The protagonists of Defiance will not be relegated to either the game or the show. Indeed, some will be in both, and this is apparently a big part of how the story moves.
The idea of Syfy and Trion World’s Defiance is an online RPG which features a television counterpart, but is not just simply a tie-in. To be sure, the story of the show will affect the world of the video game, while player actions will influence the plot of the television show.
Recently, the showrunners/developers revealed that the two stories would be taking place in two different cities hundreds of miles apart - making it seem like the plots might be more separate than first believed. Now, however, the creators have confirmed just how the integration will work.
The stories will be far apart, yes, but it’s the characters who will make them flow together. Major characters are expected to move between the two cities. When they arrive in the game world will be determined by when they leave the show, and when they return to the show, how they arrive, and what condition they are in (and perhaps what stories they have to tell) will be determined by the events of the game.
"Two weeks before the show premieres, the videogame will go online," says Kevin Murphy, giving an example. "For that period, if you play the game right away, you get to hang out with Nolan [Grant Bowler] and Irisa [Stephanie Leonidas] as non-player characters. When they leave the game, they are gone into our [TV] world… In the pilot, there is a very small role of Ryn, who is a spirit-rider. She becomes very important in episodes four and five, and then she leaves the show in episode five to go into the videogame. If you are watching/playing both, she comes into the game in a very big way, then returns to the show at the end of the season.”

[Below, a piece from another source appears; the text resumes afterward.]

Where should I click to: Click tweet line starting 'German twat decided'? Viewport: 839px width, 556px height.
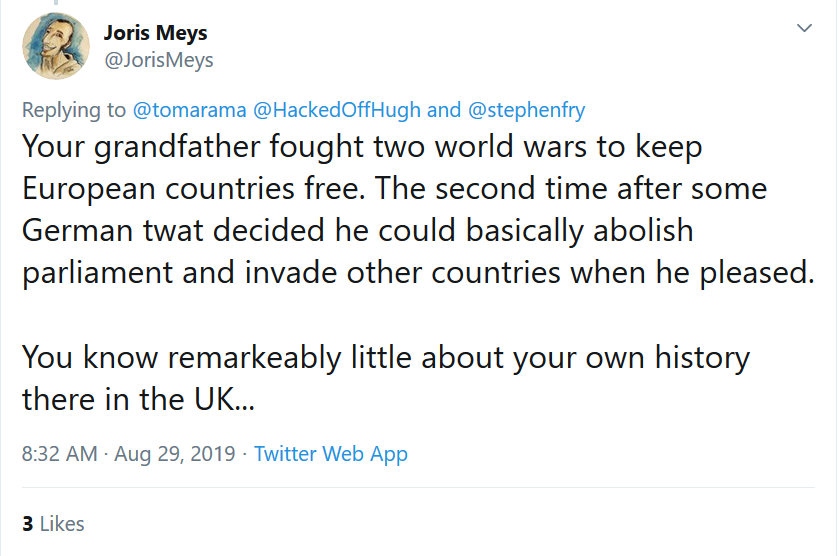coord(357,230)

This kind of integration sounds very exciting, but also very complicated. The idea is likely to turn away lots of people who are not so comfortable with video games, and might even make long-time players feel out of their element, but Murphy says that they’ve tried hard to make a game that anyone can get into.

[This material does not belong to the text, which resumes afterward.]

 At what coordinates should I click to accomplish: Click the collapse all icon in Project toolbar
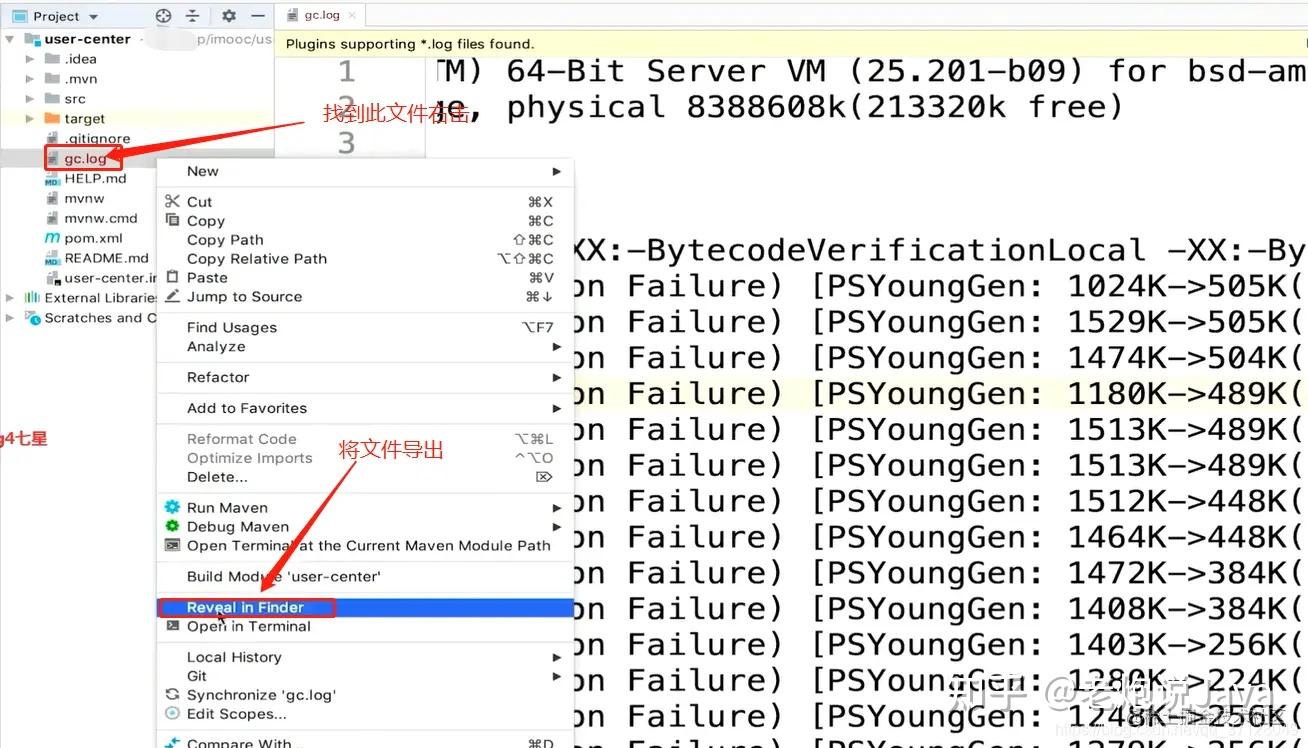pos(193,16)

"It's a genre show for people who may not necessarily like genre shows," he said. "It's got points of access for many different people. Julie [Benz]'s character says in the two-hour premiere that 'we are stronger together,' and that's the whole theme that comes together from the videogame to the television show. There are two amazing creative teams who are trying to one-up each other in terms of how cool things look and how great the stories can be. But the eight races, including human beings, are stronger together."

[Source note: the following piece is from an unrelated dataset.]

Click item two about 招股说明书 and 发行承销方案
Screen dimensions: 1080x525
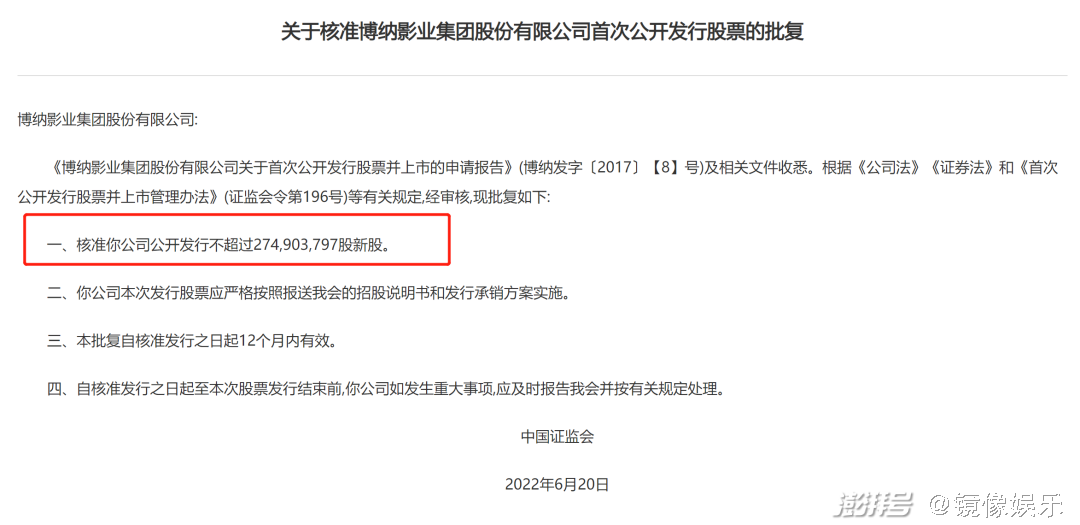coord(309,293)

As cool as Defiance sounds, I’m personally worried about its ability to succeed. I would like it to succeed, as it would be great to see more projects like this in the future, and if it fails, we’ll be unlikely to see more attempts. This is the grand experiment which will tell others whether or not to bother trying.
Essentially, the project will reside in two very difficult spaces. Making an online role-playing game that can take any market share away from the big dogs is incredibly difficult, and almost all-comers end up closed – or heavily niched - within a year, and very few make any money. Further, genre television is also notoriously difficult, with even some of the best shows getting too low of an audience share to remain viable. I’m afraid that if either the show or the game fails, it will bring the other down with it, making it twice as likely to become quickly irrelevant.
Here’s the official synopsis of the show:
Set in the near future, Defiance introduces a world where humans and aliens must learn to live together on an exotic new Earth that has been transformed by alien terra-forming machines.
Bowler plays Jeb Nolan, the law keeper in a bustling frontier boomtown that is one of the new world’s few oasis of civility and inclusion. Nolan is a former Marine who fought in the alien conflict and suffered the loss of his wife and child in the war. The trauma transformed him into a lone wanderer in the wilds of this new and dangerous world, bringing him to the town where his peacekeeping skills make him a valuable addition this new community.
The dramatic tapestry of the series and the intense action of the game will exist in a single universe, evolving together over time to tell an overall story that is more powerful together.
And here is a trailer for the project (mostly footage from the game):
Defiance, the show and the game, are currently planned for a Spring 2013 debut.